== To do ==
Can you set down, word for word, the stretch of the post on using proto with CUDA from "Date: 2010-11-02 13:39:04" through "cases, I think."?
— START Source passage —
|
Boost Users : |
Subject: Re: [Boost-users] [proto] : Using proto with NVIDIA CUDA nvcc (redux)
From: Manjunath Kudlur (keveman_at_[hidden])
Date: 2010-11-02 13:39:04
>
> That does help, and works like a charm. Seems like the C-lowering of
> the device code is a nasty business, and it's hard to pin point what
> is busted. But this workaround should be sufficient for many use
> cases, I think.
I ran into one more problem with passing proto expression to code
running on the GPU. Once I make a proto::deep_copy(), the expression
gets copied faithfully to the device. But the problem is in evaluation
of an expression on the GPU. The "canonical" way for evaluating a
lambda like language in proto is to stash the parameters of the
operator() function in a fusion::vector and pass it down as state to
the evaluator. But the at_c functions of fusion vector don't have the
__device__ attributes. Ok, so this needs some background on CUDA : In
CUDA, all the functions that you intend to execute on the GPU device
have to be "decorated" with the __device__ attribute, like so:
__device__ void foo(int a) { ... }
This is so that the CUDA compiler can rip them out into a separate
file and compile them for the device. Obviously, a __device__ function
can only call other __device__ functions. Now, coming back to
evaluating a proto expression, I can easily make the operator()
— END Source passage —
— START Data listing —
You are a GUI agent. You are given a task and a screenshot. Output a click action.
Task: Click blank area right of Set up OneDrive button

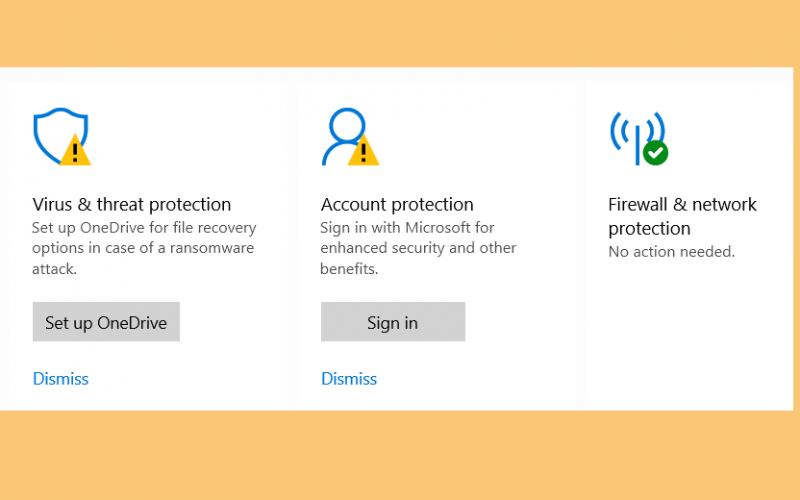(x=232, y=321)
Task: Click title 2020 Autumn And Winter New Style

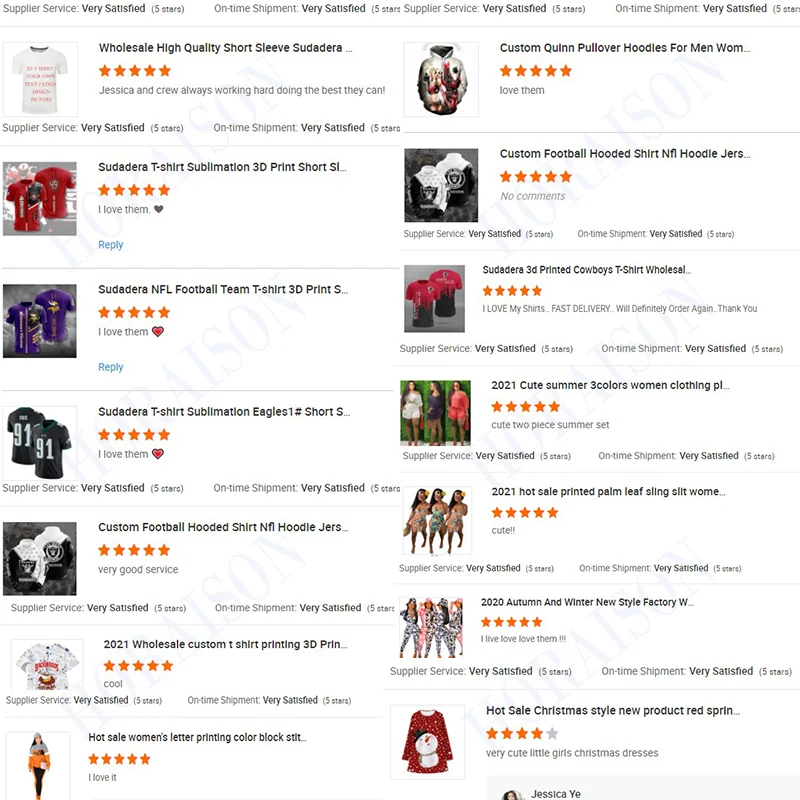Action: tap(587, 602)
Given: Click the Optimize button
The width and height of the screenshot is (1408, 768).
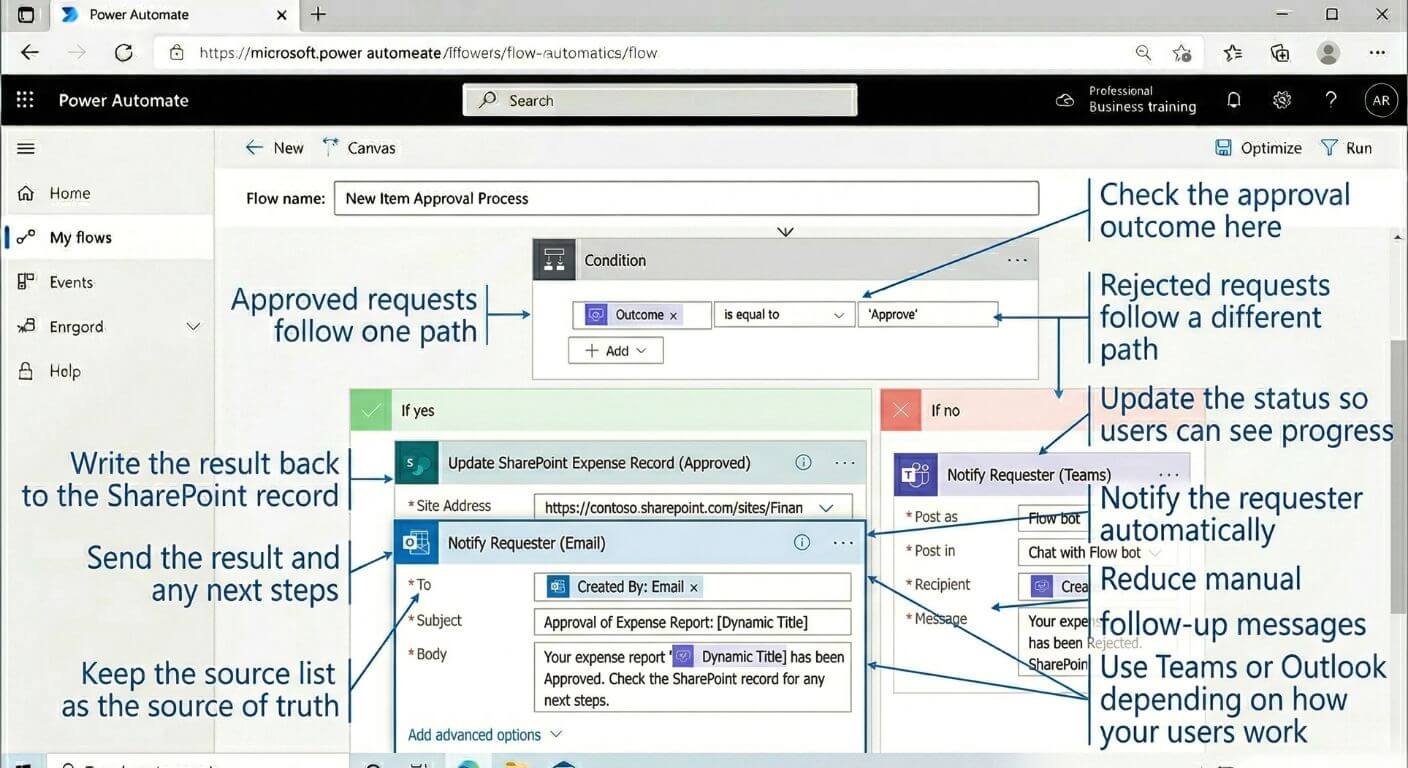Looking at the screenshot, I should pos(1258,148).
— END Data listing —
== Result for this task ==
Date: 2010-11-02 13:39:04
>
> That does help, and works like a charm. Seems like the C-lowering of
> the device code is a nasty business, and it's hard to pin point what
> is busted. But this workaround should be sufficient for many use
> cases, I think.